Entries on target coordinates
Begin
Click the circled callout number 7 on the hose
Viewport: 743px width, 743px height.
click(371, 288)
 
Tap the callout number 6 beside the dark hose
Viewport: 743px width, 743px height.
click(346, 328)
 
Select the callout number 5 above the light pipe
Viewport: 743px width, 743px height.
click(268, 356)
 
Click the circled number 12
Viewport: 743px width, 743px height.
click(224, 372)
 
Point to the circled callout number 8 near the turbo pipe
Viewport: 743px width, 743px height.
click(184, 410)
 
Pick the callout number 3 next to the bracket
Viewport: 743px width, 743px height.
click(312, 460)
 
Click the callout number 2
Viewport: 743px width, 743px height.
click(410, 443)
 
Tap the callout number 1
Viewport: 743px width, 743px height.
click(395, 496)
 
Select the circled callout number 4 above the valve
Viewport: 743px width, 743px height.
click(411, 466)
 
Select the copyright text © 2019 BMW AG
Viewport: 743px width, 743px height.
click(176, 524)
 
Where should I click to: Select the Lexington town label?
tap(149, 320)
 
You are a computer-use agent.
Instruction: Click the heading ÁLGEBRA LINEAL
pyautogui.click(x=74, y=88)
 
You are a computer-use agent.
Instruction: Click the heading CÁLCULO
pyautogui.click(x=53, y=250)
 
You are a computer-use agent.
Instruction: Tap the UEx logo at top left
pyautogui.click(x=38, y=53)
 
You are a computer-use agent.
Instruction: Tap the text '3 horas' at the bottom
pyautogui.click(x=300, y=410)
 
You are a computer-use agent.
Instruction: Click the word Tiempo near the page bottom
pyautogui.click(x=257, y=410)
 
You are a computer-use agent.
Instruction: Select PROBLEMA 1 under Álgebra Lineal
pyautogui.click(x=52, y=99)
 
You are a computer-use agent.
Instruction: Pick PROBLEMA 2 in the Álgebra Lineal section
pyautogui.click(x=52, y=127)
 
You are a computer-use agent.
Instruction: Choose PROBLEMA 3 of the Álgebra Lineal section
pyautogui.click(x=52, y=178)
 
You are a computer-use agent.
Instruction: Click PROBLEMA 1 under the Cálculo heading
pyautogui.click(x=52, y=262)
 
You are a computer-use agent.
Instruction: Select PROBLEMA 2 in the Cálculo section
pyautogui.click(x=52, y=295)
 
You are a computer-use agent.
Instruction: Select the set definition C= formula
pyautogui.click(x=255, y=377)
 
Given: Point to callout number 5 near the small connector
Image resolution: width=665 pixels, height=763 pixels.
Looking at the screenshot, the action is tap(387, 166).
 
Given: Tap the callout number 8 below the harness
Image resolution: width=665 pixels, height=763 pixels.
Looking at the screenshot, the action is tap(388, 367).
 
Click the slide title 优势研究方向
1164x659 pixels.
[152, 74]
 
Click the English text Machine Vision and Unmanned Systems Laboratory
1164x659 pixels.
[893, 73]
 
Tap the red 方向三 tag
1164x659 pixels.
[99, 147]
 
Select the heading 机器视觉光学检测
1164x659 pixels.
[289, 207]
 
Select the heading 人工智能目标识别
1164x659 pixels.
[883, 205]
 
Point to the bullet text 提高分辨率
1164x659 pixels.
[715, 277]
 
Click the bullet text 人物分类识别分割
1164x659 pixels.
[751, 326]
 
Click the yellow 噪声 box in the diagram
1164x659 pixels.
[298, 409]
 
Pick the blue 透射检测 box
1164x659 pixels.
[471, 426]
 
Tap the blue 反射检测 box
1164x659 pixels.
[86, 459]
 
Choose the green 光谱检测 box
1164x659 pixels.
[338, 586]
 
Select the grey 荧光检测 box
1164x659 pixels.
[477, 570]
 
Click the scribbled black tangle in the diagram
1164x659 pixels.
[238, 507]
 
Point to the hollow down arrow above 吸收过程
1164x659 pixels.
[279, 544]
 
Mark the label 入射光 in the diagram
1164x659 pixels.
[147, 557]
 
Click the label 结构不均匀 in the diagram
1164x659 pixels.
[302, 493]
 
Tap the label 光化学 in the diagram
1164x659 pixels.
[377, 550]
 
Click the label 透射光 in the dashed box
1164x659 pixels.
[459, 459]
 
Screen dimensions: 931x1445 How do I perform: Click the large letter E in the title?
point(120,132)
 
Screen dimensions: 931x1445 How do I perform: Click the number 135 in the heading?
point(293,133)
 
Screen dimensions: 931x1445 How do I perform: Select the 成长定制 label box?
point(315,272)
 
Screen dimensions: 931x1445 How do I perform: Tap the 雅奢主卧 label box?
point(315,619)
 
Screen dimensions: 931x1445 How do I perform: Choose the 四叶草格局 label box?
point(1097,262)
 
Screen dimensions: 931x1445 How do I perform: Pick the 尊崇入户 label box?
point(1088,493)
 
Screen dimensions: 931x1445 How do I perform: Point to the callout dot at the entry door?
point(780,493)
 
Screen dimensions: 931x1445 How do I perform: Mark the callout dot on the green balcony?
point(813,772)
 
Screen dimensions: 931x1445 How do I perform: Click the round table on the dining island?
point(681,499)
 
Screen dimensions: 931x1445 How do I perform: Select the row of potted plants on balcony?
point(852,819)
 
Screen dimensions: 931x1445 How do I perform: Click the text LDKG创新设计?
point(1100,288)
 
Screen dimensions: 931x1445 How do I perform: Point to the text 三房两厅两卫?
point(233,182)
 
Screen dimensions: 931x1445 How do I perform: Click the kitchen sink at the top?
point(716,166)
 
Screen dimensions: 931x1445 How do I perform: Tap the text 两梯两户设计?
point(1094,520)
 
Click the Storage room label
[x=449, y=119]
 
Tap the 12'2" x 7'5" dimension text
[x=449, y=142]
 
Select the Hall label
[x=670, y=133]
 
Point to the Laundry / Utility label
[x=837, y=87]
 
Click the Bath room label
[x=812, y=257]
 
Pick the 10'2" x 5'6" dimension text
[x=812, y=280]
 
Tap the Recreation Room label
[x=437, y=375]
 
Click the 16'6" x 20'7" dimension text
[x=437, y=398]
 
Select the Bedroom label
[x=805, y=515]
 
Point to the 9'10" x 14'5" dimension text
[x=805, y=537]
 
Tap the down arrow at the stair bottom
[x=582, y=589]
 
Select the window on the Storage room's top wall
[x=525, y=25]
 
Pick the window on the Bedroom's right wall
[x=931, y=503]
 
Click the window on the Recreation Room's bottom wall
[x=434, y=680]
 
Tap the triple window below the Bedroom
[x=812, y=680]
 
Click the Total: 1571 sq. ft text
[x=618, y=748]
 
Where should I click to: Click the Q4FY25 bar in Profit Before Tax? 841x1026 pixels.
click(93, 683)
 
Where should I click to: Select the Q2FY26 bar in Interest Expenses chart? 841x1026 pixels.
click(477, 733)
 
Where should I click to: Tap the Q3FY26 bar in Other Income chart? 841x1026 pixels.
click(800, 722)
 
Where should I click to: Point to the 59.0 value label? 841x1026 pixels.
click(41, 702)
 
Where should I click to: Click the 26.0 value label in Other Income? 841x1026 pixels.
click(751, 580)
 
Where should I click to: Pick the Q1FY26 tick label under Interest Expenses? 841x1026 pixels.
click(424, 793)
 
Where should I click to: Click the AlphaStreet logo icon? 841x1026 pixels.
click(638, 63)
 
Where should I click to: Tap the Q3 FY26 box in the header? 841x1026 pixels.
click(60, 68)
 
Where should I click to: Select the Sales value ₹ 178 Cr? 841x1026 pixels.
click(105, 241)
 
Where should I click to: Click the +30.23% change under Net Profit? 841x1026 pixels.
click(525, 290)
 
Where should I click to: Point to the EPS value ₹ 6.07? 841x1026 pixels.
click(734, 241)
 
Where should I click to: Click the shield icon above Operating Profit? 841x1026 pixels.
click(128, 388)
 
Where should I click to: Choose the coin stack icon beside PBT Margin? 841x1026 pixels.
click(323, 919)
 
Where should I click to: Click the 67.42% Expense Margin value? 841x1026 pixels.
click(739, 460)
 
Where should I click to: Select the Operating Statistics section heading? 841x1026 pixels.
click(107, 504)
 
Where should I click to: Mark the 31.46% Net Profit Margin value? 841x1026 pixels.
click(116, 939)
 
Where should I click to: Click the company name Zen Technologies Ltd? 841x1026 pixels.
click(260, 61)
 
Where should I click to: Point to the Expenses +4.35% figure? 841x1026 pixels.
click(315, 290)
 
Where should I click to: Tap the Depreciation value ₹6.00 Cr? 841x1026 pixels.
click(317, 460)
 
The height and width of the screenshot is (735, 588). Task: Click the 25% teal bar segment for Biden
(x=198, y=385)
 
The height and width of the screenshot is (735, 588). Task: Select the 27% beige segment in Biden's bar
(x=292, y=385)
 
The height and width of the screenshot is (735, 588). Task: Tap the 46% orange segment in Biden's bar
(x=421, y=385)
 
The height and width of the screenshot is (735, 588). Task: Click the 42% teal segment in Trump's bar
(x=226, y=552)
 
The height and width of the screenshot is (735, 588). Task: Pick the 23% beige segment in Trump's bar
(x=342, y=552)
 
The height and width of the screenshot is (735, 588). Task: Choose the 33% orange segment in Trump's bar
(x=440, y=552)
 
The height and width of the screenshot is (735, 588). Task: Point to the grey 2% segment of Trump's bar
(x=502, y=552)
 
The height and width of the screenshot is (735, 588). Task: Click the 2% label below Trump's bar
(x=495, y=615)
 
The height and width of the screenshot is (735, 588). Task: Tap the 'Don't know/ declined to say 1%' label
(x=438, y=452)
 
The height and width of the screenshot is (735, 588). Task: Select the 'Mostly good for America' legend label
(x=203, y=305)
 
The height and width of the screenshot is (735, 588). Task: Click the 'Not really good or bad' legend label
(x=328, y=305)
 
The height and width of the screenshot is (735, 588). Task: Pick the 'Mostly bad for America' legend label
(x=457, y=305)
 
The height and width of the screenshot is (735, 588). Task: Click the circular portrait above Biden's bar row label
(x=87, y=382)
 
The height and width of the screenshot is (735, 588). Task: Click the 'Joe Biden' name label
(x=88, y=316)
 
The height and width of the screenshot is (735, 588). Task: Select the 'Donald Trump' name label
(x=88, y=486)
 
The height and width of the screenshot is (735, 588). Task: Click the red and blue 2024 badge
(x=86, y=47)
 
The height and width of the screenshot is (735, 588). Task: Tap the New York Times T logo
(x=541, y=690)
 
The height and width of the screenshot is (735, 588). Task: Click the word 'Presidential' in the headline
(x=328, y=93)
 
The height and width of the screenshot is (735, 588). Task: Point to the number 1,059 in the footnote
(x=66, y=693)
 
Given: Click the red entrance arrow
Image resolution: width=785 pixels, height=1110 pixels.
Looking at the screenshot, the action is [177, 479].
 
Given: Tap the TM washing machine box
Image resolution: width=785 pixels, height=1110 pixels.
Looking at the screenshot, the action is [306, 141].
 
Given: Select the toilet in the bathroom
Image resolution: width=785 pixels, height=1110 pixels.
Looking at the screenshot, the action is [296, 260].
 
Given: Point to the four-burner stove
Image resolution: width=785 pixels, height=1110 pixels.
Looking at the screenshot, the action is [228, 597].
End
How many lines in the items above contain the word "bullet"? Case counts; give only the number.

2